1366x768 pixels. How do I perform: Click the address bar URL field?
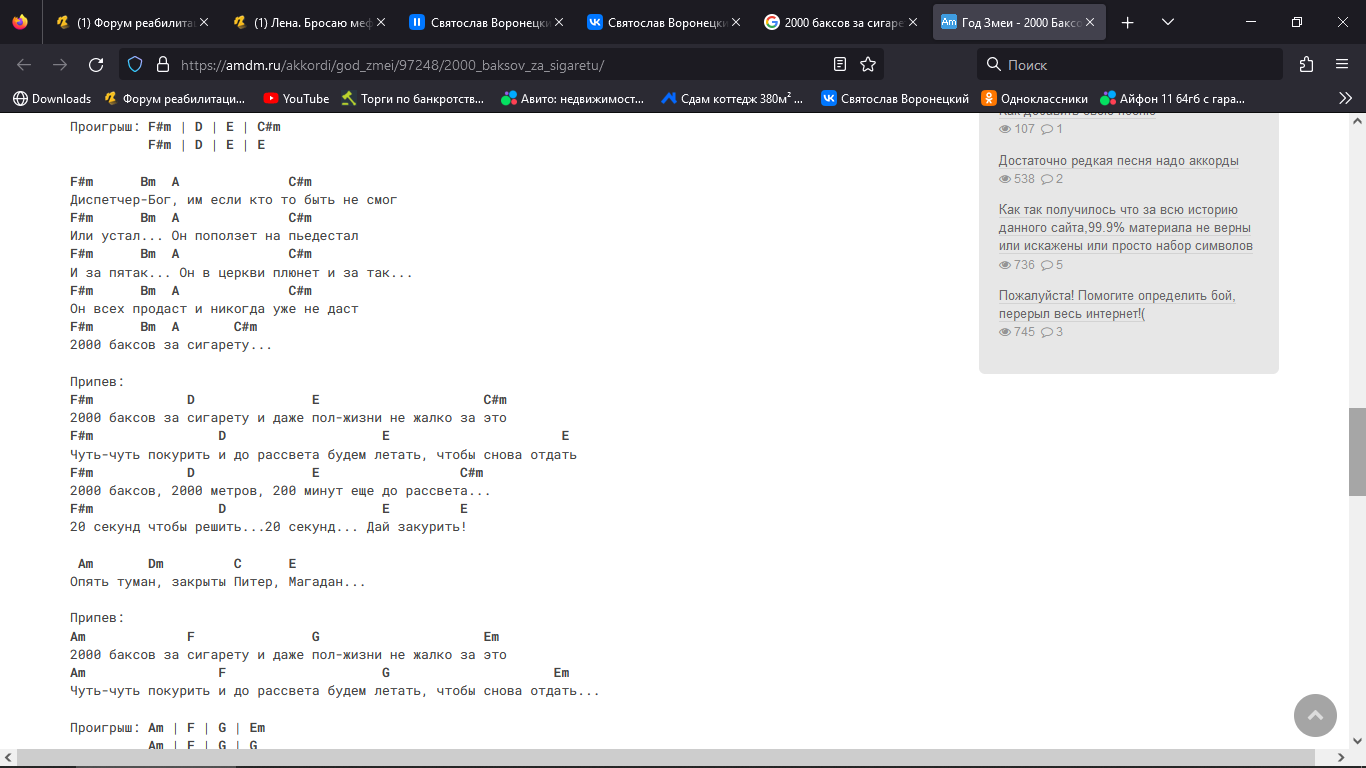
...
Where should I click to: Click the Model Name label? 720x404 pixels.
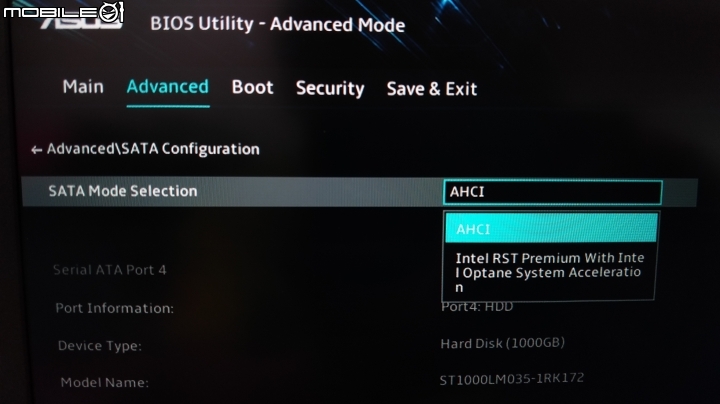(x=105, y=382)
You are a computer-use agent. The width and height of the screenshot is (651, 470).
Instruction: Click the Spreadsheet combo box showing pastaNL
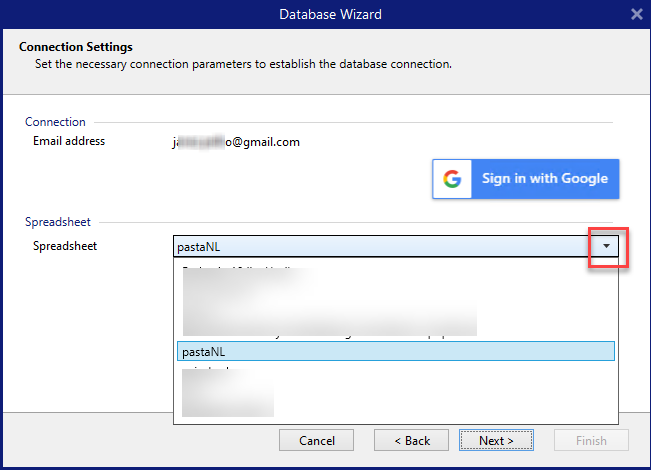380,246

● **EXERCISE GOAL**:
Find each line above that contains the string "Click" and copy it out in full.

● **THE SOLUTION**:
1366x768 pixels. How do I perform: Click the address bar URL field?
Where should I click to: Click the Model Name label? 720x404 pixels.
Instruction: Click the Spreadsheet combo box showing pastaNL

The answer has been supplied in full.